SPUG: Dereferencing hash ref

Evgeny Roubinchtein evgenyr at cs.washington.edu
Tue Aug 6 18:02:38 CDT 2002


>>>>> "EB" == Brose, Eric <eric.brose at attws.com> writes:

    EB> Hello,
    EB> I'm using the XML::Simple module and need to recurse over my results.

    EB> use XML::Simple;
    EB> use Data::Dumper;
 
    EB> my $ref = XMLin('C:\Perl\HBSource.xml');

    EB> print Dumper($ref);

    EB> foreach $setting (sort keys (%$ref)){
    EB>      #print "$setting\n";  This works!
    EB> 	foreach $detail (sort keys %{$ref{$setting}} ){
    EB> 		print "$ref{$setting}->{$detail}\n";
    EB> 	}
    EB> }
    EB> ;

    EB> I'm trying to figure out how to review all of the info in the
    EB> hash ref.  Can someone give me some clues how i can change my
    EB> foreach nested loops to get our what I want.

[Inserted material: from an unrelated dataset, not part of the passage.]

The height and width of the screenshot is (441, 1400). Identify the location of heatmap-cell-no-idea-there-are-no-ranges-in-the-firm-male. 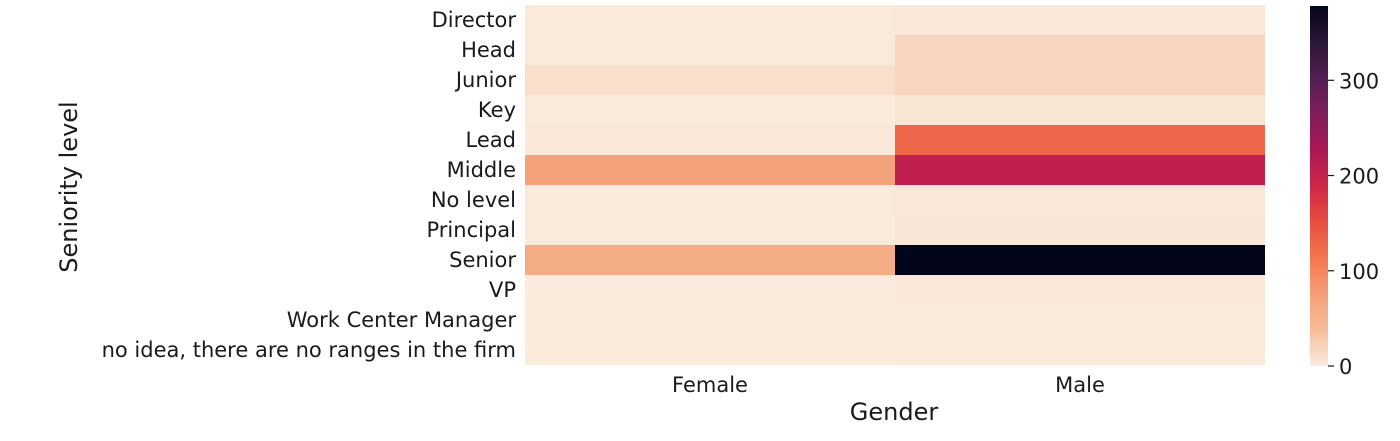
(1080, 350).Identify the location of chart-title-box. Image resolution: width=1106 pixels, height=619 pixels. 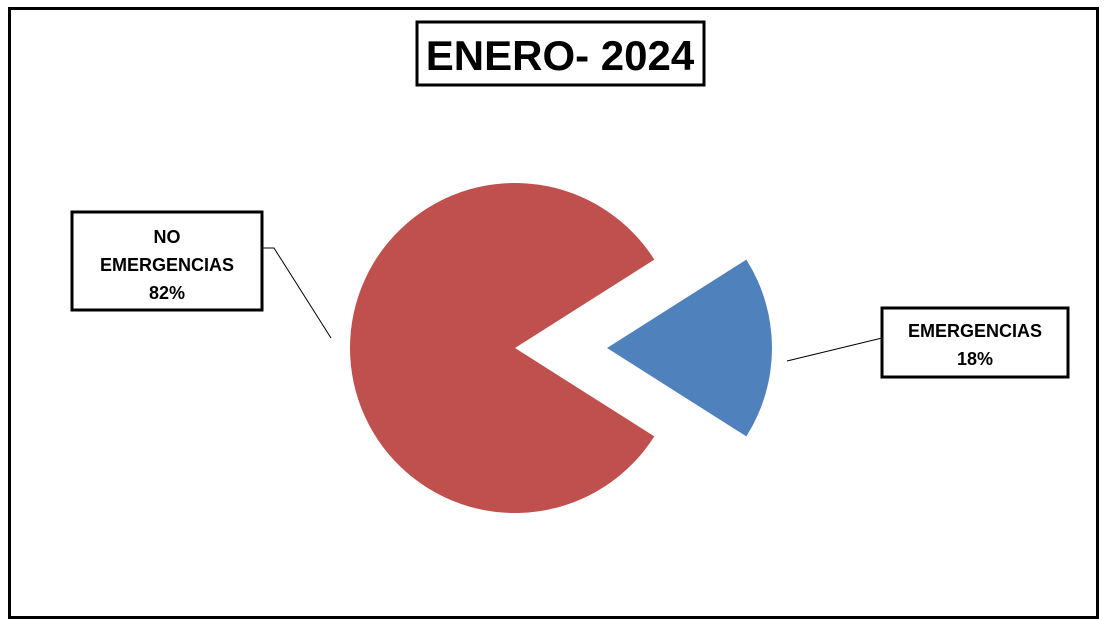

Personally, I would write the inner foreach as:
        foreach $detail (sort keys %{$ref->{$setting}) {
                print $ref->{$setting}->{$detail}, "\n";
        }

Do "perldoc perlref" for the full story.  If something in the perlref
documentation doesn't make sense, or you need more examples, feel free
to ask again.

    EB> I need to be able to recurse through my data structure(the
    EB> hash ref) to extract this info. Any ideas?

I'm probably sounding like Mr. Obvious, but, if you want to _recurse_,
it seems that recursion would be more appropriate than iteration, no?

sub recurse_thang ($);

# this code is mostly "for illustration", rather than "for production use"
sub recurse_thang ($) {
        my $thang = shift;

        if (not ref $thang) { # the base case: a plain scalar
             print $thang, ", ";
             return;
        }


        if ( ref($thang) eq 'HASH') {
             print "{ ";
                  foreach my $key (sort keys %$thang) {
                        print $key, " =>  ";
                        recurse_thang($thang->{$key});
                }
             print "}\n";
        }
        elsif ( ref($thang) eq 'ARRAY') {
                print "[ ";
                foreach my $item (@$thang) {
                        recurse_thang($item);
                }
                print "]\n";
        }
        elsif ( ref($thang) eq 'SCALAR' ) {
             print $$thang, ", ";
        }
        # ... more cases here ...
}

my $ref = { foo => [1, 2, 3],
            bar => [ {baz => 5}, 4, 8],
      };

recurse_thang($ref);


Hope this helps.

-- 
Evgeny

Faced with the choice between changing one's mind, and proving that there is
no need to do so - almost everyone gets busy on the proof.